SCBT upbeat after retail banking exit

SCBT upbeat after retail banking exit

Plakorn: SCBT's first Thai chief executive
Plakorn: SCBT's first Thai chief executive

Standard Chartered Bank (Thai) (SCBT) is aiming for a high single-digit top line growth under its five-year plan after its exit from retail banking to focus on wholesale banking.

Under the bank's five-year plan until 2021, SCBT expects its annual revenue growth will be twice the growth of the country's economy, said chief executive Plakorn Wanglee, SCBT's first Thai chief. The bank forecasts the economy will expand in a range of 3-3.5% annually, which is still below the country's growth potential. The bank expects revenue growth for this year of around 7%.

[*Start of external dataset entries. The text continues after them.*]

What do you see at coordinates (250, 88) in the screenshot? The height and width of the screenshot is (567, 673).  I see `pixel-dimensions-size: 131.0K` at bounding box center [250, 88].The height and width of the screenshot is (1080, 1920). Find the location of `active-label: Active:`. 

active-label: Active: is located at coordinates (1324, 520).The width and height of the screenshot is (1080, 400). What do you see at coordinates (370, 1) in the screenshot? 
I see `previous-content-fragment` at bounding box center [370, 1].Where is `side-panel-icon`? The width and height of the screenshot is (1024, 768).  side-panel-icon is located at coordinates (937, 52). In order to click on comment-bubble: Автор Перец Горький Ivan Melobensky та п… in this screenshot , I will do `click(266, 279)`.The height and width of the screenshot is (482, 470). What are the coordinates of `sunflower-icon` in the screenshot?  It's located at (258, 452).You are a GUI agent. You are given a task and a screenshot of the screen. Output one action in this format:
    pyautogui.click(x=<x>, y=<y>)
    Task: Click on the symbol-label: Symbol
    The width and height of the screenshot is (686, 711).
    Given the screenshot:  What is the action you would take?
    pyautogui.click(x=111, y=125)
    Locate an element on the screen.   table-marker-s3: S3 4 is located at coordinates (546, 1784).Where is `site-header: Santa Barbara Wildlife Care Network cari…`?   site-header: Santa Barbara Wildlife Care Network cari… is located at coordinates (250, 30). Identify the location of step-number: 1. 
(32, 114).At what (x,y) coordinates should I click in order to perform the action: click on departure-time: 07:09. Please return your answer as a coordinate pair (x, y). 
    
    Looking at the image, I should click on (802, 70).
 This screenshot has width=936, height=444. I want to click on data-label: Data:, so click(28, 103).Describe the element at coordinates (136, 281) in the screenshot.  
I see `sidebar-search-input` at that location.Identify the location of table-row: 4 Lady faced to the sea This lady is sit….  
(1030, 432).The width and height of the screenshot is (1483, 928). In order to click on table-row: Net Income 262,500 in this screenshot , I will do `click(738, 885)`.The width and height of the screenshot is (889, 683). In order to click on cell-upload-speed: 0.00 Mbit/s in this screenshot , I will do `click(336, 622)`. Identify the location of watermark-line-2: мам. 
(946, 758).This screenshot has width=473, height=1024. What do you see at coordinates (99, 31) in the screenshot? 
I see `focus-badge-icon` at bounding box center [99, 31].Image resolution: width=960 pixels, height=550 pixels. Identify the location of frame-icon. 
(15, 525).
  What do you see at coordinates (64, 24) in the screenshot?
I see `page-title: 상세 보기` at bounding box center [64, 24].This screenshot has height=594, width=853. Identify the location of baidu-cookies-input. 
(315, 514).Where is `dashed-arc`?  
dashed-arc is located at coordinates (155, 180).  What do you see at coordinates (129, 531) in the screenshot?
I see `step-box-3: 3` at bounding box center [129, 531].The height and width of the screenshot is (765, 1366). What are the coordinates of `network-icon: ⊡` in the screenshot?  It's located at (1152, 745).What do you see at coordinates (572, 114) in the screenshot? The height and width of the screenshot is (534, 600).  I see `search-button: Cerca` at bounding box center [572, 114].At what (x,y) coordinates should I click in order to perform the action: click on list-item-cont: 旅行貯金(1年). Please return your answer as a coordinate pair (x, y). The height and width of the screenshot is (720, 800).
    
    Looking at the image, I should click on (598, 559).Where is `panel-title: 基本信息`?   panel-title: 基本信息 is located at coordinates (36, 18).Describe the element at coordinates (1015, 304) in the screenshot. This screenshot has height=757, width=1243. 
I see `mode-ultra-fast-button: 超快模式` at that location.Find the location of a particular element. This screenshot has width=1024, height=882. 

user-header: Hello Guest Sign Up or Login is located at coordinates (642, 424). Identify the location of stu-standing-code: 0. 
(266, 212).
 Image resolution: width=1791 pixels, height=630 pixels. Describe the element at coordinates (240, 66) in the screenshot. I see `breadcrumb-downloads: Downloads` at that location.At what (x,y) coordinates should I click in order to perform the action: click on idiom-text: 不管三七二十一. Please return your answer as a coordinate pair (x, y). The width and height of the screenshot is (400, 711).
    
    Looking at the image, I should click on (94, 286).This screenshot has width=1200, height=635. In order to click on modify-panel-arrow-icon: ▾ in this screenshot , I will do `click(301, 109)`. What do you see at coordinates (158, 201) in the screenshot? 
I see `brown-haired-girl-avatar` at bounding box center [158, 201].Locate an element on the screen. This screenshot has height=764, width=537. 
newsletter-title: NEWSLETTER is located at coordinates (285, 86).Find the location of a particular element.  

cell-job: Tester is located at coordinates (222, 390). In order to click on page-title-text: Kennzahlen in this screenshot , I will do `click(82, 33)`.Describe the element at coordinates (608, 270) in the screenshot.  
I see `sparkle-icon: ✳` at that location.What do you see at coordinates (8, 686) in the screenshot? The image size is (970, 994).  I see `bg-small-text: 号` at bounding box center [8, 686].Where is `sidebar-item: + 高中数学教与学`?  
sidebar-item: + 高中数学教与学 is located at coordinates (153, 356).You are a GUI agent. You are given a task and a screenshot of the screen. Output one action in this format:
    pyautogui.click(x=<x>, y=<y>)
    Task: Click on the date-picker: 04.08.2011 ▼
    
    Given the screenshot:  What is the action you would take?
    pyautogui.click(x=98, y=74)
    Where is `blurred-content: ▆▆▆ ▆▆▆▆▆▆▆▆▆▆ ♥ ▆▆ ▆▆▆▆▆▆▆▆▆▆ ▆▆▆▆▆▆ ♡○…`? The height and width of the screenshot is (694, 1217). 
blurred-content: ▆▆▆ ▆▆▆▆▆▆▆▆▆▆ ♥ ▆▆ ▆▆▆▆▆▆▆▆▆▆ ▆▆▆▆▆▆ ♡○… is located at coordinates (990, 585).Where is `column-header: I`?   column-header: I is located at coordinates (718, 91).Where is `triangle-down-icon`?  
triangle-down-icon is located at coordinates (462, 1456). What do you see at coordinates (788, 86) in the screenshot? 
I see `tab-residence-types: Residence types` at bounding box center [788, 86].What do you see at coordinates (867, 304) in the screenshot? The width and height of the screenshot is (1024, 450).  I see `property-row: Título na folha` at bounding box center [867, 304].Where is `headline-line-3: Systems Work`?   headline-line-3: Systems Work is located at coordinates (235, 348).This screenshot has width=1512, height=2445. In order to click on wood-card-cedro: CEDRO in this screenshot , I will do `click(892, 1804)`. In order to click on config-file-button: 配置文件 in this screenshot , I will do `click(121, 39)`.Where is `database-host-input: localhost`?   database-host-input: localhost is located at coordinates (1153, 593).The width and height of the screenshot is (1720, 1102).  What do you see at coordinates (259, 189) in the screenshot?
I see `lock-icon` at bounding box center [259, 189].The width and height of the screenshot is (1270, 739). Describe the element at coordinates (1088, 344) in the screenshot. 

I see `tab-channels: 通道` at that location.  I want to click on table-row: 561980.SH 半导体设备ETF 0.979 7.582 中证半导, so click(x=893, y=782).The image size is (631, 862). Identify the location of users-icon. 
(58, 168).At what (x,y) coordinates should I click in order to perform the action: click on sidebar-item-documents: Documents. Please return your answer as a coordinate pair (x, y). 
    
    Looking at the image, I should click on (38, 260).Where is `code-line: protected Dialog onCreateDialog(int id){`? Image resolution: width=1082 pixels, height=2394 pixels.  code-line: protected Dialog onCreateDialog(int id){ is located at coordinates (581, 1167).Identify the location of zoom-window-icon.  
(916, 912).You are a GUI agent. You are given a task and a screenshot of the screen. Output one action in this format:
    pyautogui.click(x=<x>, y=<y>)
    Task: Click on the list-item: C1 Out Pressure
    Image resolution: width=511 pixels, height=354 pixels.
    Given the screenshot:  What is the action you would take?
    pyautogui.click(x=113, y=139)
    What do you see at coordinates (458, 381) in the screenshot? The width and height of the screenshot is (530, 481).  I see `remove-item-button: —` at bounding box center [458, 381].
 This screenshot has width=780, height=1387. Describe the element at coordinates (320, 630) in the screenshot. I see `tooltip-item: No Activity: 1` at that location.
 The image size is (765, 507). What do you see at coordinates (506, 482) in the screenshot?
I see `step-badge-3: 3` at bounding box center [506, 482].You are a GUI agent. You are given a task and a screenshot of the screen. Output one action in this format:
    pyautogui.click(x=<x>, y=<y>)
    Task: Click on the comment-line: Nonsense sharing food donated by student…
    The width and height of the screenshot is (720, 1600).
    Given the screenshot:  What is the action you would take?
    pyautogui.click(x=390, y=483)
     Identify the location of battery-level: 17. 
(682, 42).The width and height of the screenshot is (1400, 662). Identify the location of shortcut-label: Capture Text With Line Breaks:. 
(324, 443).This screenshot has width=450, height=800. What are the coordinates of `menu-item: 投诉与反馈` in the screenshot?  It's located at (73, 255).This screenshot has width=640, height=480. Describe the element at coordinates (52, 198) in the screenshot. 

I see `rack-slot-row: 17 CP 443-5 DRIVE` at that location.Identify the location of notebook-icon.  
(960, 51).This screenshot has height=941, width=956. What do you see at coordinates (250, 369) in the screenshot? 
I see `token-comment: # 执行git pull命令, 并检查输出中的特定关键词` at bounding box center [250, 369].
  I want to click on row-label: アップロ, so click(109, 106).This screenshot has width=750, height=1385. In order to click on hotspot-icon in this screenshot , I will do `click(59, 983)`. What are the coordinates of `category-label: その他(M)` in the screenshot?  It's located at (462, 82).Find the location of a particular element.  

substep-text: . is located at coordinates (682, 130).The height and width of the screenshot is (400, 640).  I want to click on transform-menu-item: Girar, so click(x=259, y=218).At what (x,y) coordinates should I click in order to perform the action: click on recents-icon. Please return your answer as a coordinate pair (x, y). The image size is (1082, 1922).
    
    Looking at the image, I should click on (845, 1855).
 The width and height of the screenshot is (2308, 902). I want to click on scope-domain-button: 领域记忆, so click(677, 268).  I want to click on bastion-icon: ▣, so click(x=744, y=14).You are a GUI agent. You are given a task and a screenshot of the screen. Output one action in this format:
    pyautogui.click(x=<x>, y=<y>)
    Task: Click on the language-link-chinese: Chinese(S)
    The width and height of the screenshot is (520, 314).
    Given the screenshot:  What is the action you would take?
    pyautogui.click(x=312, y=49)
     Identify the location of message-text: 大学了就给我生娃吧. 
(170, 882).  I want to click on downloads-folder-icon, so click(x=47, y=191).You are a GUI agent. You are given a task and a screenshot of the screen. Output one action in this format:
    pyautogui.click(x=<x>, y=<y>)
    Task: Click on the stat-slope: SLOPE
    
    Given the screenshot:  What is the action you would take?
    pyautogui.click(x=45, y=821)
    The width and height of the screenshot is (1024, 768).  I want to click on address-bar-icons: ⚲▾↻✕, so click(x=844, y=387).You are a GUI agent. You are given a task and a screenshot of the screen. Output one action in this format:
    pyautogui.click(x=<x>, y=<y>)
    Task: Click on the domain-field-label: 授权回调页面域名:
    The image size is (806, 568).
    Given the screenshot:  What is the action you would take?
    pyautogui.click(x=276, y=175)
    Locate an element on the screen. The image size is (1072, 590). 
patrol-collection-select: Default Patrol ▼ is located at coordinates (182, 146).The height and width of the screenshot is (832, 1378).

SCBT focuses on three customer segments -- local large and mid-scale companies, financial institutions including government institutions, insurance, and asset management companies and multinational companies. It has paid attention to both inbound and outbound investment.

Mr Plakorn said the bank has expertise in several areas of the wholesale banking business, particularly transactional banking, securities, and financial market services. An international network with 1,100 branches in 68 countries in Asia, Africa, and Middle East supports the bank's business operations. UK-based Standard Chartered Bank, a parent of SCBT, is present in all 10 Asean countries.

Mr Plakorn, who also oversees the bank's representative offices in Cambodia, Laos and Myanmar, said there are great business opportunities for both local and international corporate customers to expand their foothold in these high-growth countries.

Apart from Asean, the bank has business exposure in other high-growth emerging markets, especially China, India, and Bangladesh. International businesses represent a significant portion of SCBT's total assets at 201.7 billion baht.

SCBT has not set a target for loan or asset growth, but rather is focusing on offering value-added services to clients and its profitability. The bank managed to turn the corner with a net profit of 384 million baht last year after a net loss in the previous year.

Moreover, last year the bank reduced its liabilities and operating costs by 10% and 17%, respectively. The bank has continued to control non-performing loans (NPLs), with the NPL ratio now down to 4.91% from 5.63% at the end of 2016, thanks to strong risk management. Its bad debt ratio peaked at 6.11% in 2015.

"Despite a recent divestment of its retail banking business, Standard Chartered Bank is committed to long-term investment in Thailand, building on our presence in the Thai market for the past 123 years. We plan to further invest in Thailand and partly support the country's economic expansion," Mr Plakorn said.

Late last year, Tisco Bank and its sister firm All-Ways Co announced the acquisition of SCBT's retail banking business for 5.5 billion baht. Under the deal, Tisco Bank acquired SCBT's credit cards, personal loans, business loans, wealth management unit, mortgage loans, bancassurance and retail deposits.

Some 7 billion baht in personal loans, 5 billion baht in business loans, 25 billion baht in mortgages, six branches of SCBT, 300,000 retail customers and another 100,000 affluent clients will be transferred to Tisco Bank, while 4 billion baht worth of credit-card business will be shifted to Tisco. The transition is expected to be complete by the end of this year.

SCBT plans to improve its infrastructure system in line with digital banking trends with an historically high investment budget of around 1 billion over the next five years until 2021. "For Thailand, we've decided to focus only on our competitive area, the corporate banking business. With high competition, and the massive resource and investment requirements of the retail banking business, we've decided to sell it off," he said.

Mr Plakorn, 51, was appointed SCBT's top executive in September 2016. He has been with the bank for five years and was head of international corporate prior to the appointment. His family was a major shareholder of Nakornthon Bank, which was renamed Standard Chartered Nakornthon Bank after the UK bank Standard Chartered acquired a 75% stake in 1999.